- **WHAT YOU NEED TO DO**: Repeat the records below, swapping every "screenshot" for "screen capture" and leaving everything else unchanged.

- **DATA FOR THE TASK**:
------------------------------------------------------------

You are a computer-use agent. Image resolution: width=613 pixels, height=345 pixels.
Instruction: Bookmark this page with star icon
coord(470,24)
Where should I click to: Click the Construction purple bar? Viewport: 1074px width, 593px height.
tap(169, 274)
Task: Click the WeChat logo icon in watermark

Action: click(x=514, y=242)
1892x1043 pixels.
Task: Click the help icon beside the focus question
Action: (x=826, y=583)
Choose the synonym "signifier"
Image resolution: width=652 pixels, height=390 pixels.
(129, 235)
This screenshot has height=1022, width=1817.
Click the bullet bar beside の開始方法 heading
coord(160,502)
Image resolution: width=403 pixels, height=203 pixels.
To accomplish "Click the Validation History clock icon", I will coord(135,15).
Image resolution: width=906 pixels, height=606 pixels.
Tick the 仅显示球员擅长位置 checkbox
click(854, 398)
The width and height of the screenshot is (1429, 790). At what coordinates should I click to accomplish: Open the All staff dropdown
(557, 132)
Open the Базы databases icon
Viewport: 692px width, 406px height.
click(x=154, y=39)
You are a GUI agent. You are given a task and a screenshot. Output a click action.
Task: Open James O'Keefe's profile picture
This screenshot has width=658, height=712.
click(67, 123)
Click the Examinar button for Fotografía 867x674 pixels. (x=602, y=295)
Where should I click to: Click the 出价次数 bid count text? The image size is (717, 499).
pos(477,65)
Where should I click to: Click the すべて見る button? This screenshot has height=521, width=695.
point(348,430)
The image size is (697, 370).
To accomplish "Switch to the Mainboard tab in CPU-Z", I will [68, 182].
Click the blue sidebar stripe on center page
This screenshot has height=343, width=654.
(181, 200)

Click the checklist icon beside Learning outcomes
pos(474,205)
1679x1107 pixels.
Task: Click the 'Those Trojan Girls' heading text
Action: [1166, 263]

------------------------------------------------------------

- **THE RESPONSE**:
You are a computer-use agent. Image resolution: width=613 pixels, height=345 pixels.
Instruction: Bookmark this page with star icon
coord(470,24)
Where should I click to: Click the Construction purple bar? Viewport: 1074px width, 593px height.
tap(169, 274)
Task: Click the WeChat logo icon in watermark

Action: click(x=514, y=242)
1892x1043 pixels.
Task: Click the help icon beside the focus question
Action: (x=826, y=583)
Choose the synonym "signifier"
Image resolution: width=652 pixels, height=390 pixels.
(129, 235)
This screen capture has height=1022, width=1817.
Click the bullet bar beside の開始方法 heading
coord(160,502)
Image resolution: width=403 pixels, height=203 pixels.
To accomplish "Click the Validation History clock icon", I will coord(135,15).
Image resolution: width=906 pixels, height=606 pixels.
Tick the 仅显示球员擅长位置 checkbox
click(854, 398)
The width and height of the screen capture is (1429, 790). At what coordinates should I click to accomplish: Open the All staff dropdown
(557, 132)
Open the Базы databases icon
Viewport: 692px width, 406px height.
click(x=154, y=39)
You are a GUI agent. You are given a task and a screen capture. Output a click action.
Task: Open James O'Keefe's profile picture
This screen capture has width=658, height=712.
click(67, 123)
Click the Examinar button for Fotografía 867x674 pixels. (x=602, y=295)
Where should I click to: Click the 出价次数 bid count text? The image size is (717, 499).
pos(477,65)
Where should I click to: Click the すべて見る button? This screen capture has height=521, width=695.
point(348,430)
The image size is (697, 370).
To accomplish "Switch to the Mainboard tab in CPU-Z", I will [68, 182].
Click the blue sidebar stripe on center page
This screen capture has height=343, width=654.
(181, 200)

Click the checklist icon beside Learning outcomes
pos(474,205)
1679x1107 pixels.
Task: Click the 'Those Trojan Girls' heading text
Action: [1166, 263]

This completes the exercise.